Tibetan Buddhist Centre Opens in Qinghai
Dear friends around the world,
I recently came across this article and thought it was interesting, so I wanted to share it with all of you. The article reports on the new Tibetan Buddhist Institute in Hainan Tibetan Autonomous Prefecture, Qinghai Province, China. The recently established centre offers an extensive education programme to the 120 monks who have enrolled there. The idea behind the Tibetan Buddhist Institute was originally proposed by the omniscient His Holiness the 10th Panchen Lama, and four other institutes have been set up in other areas as well.
It is wonderful to read that the practice of studying Buddhism is still strong and alive in China. It goes to show that even the younger generations are interested in their spiritual journey to enlightenment, and that people still listen to the advice of the great and holy beings such as the Panchen Lama for the betterment of themselves and the world.
Tibetan Buddhist Center Opens in Qinghai
By Chen Heying | Source:Global Times | Published: 2016/11/10 23:08:39
120 lamas to study classics, politics for higher degrees
A new Tibetan Buddhist center was recently established in Hainan Tibetan Autonomous Prefecture, Qinghai Province, to teach Buddhist classics and political theories.
The Qinghai Tibetan Buddhist Institute, which held an opening ceremony on Monday, has enrolled 120 lamas. There are two classes, one for Chin Ram Pa, the equivalent of a bachelor’s degree and the other for Chan Ram Pa, equivalent to a master’s degree, tibet.cn, a website affiliated with the Chinese central government, reported on Sunday.
The curriculum will include Buddhist theories, Tibetan and mandarin Chinese languages, as well as political theories.
“Monks generally start to learn Buddhism in their temples and receive further education in institutes of Tibetan Buddhism, which are established by branches of the Buddhist Association of China in Tibet, Northwest China’s Qinghai and Gansu provinces, and Southwest China’s Yunnan and Sichuan provinces,” Zhu Xiaoming, former Party chief of China Tibetology Research Center, told the Global Times.

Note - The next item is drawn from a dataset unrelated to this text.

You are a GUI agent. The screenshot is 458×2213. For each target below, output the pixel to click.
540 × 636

Tibet and the Tibetan-inhabited areas in four other provinces have set up one Tibetan Buddhist institute each following a proposal by the late 10th Panchen Lama. The number of students ranges from 100 to 400, according to media reports.
“The number of monks who are allowed to learn both in temples and in institutes is limited,” Zhu said.

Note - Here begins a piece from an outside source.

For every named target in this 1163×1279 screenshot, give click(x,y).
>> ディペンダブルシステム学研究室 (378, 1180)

According to Freedom of Religious Belief in China whitepaper in 1997, China has more than 13,000 Buddhist temples and about 200,000 Buddhist monks and nuns. Among them, 120,000 are lamas and nuns.
In Qinghai Tibetan Buddhist Institute, only 120 lamas were selected from some 400 candidates based on an entrance test. The exam focuses on Tibetan language and politics, said tibet.cn.
Monasteries, in particular, need to apply to local religious affairs authorities for more enrollment quotas before allowing more monks to study, Zhu said.
The local government in the Tibetan Autonomous Prefecture of Garze, Sichuan Province renovated residential buildings at Larung Gar, one of the world’s largest Buddhist learning centers, and expelled unregistered students, in response to a steady influx of tourists.
A new regulation introduced in 2015 specified that the High-level Tibetan Buddhism College of China will now only award the Tho Ram Pa diploma, an academic rank equivalent to a doctoral degree. The Chi Ram Pa diploma will be administered by Buddhist colleges at lower levels which are already responsible for the Chin Ram Pa, the Xinhua News Agency reported in July 2015.
According to the new regulation, China’s Buddhist colleges may enroll overseas students and scholars, but to obtain a diploma, they must meet the same requirements as Chinese applicants.